› Por Luciana Peker
Tenía 15 años cuando el tren emprendió un viaje que me llevaba mucho más lejos que a Rosario. Aunque, ahí, en esa parada estuviera Pablo. Y aunque en la mochila estuviera el guardapolvo y la odisea de decir que iba a Gualeguaychú, a lo de una amiga. El viaje fue más lejos. A mis 15 –que ya fueron hace más de otros 15– el sexo ya era presión. Ya me habían dicho –en mi primera vez– que el sexo era ese ir y venir en donde no se debía hablar sino era para repetir vocales. Sin levantar la mano, pero con el miedo de lo indebido en el momento de los enredos, le dije que me estaba haciendo pis. Se lo dije para irme o, justamente, para no irme. Me acuerdo, cada vez más, de Pablo diciéndome “meate” –y no ordenándomelo o frenándome– sino abrazándome para ahorrarme las vergüenzas, para levantarme las barreras, para desalinear el cuerpo de los deberes y dejarme suelta, pero apretujada, como cuando en un rock el cuerpo gira con la libertad de fluir y la confianza de la mano agarrada. Esa fue mi primera vez –no la de los otros– y la metáfora que elijo para definir la sexualidad que me gustaría elegir: enlazada y libre, sin ataduras morales pero tampoco de manuales, que hoy son mucho más penetrantes –en el plano íntimo, no el público, en donde es al revés– que los discursos conservadores.

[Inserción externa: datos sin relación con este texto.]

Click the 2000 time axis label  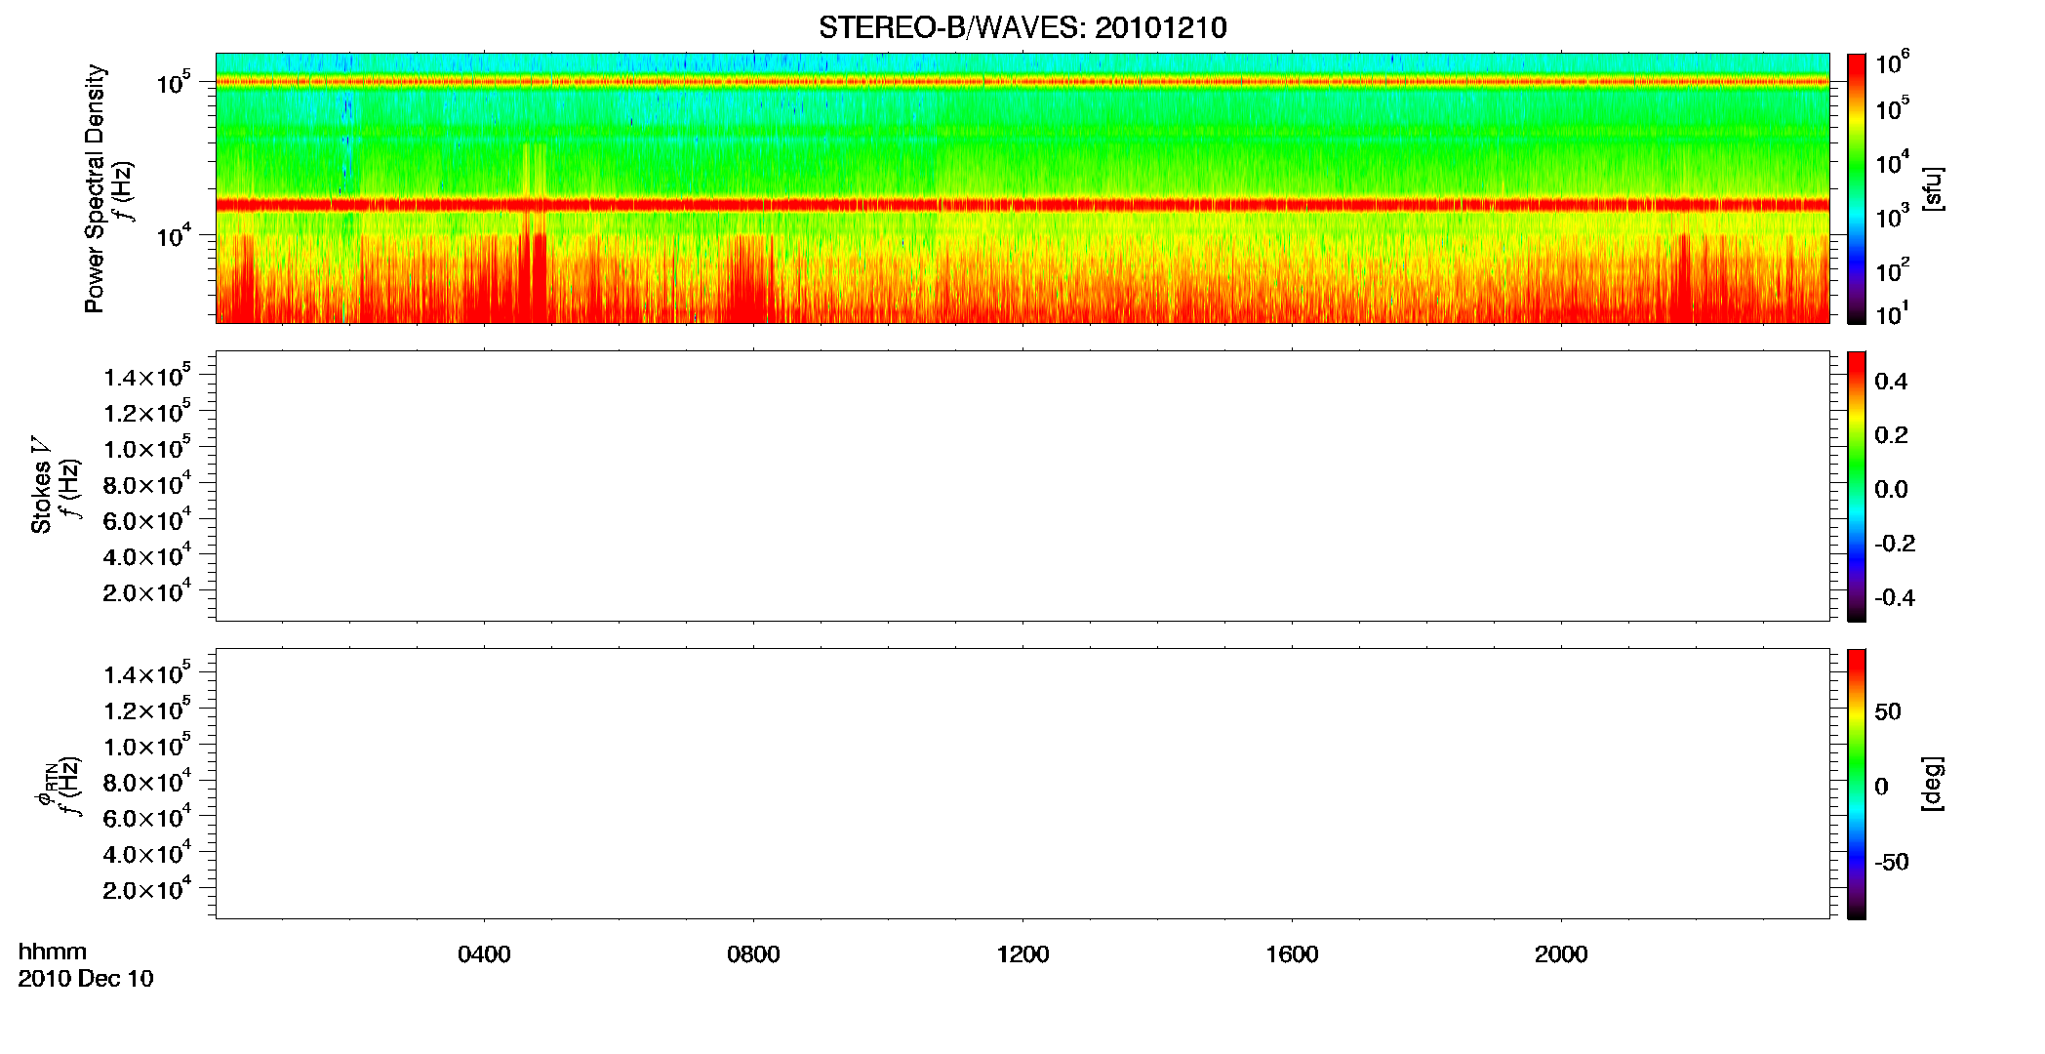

“You’re one hot mummy”, decía, en inglés, supongo que porque el inglés parece más sexy, igual que la palabra sexy, la propuesta de la zona femenina del Festival de Cine Erótico de Buenos Aires (que se realizó en Costa Salguero del 15 al 18 de noviembre) y que incitaba a las mujeres que –como yo– hemos sido madres a que también seamos mujeres calientes (¿vieron que en castellano es más fuerte?). “El taller está dirigido a que puedan redescubrir su sensualidad sin perder de vista su rol de mamá”, ofrecía el taller de corte (de mamaderas) y confección (de portaligas).
No quiero despreciar de plano el tendal de consejos para mujeres –las clases de striptease, las reuniones de tuppersex, que venden consoladores como antes se vendían ollas Essen, y las clases de Erotic SOS que también se ofrecían en el Festival– porque, tal vez, a alguien, o algo, sirve. Si el sexo es placer, la mirada abierta, las ganas de aprender, la sed de probar son parte de un camino que puede hacer del cuerpo un paladar deseante. Pero ése es, justamente, el punto G del sexo: el deseo y no –¡no!– el deber.
Mientras que la maternidad es un huracán que, muchas veces, suele abrazar al nuevo bebé con tanta intensidad que no hay lugar para la arrasadora entrega del sexo y el parto, también, deja al cuerpo partido, ganado, desbordado y con más necesidad de caricias que de vibradoras braguitas para levantar el sex appeal. Por un tiempo. Por eso, también es cierto que estimular una maternidad deseante es un nuevo –e interesante– paradigma. Sin embargo, la necesidad y densidad de clases, posgrados, doctorados y disneylandias sexuales para aprender a dar la vuelta en la montaña rusa del cuerpo me parecen más aterradoras que libertarias. Bah, me dan ganas de volver a viajar en tren y que el sexo se re-descubra como un viaje sin paradas fijas, sin destinos a los que llegar, ni boletos que pagar. Como un viaje en donde la gracia es el viaje y dejarse viajar. Con abrazos y palabras (que, a veces, en castellano, también calientan más). Y sueltan más que vocales.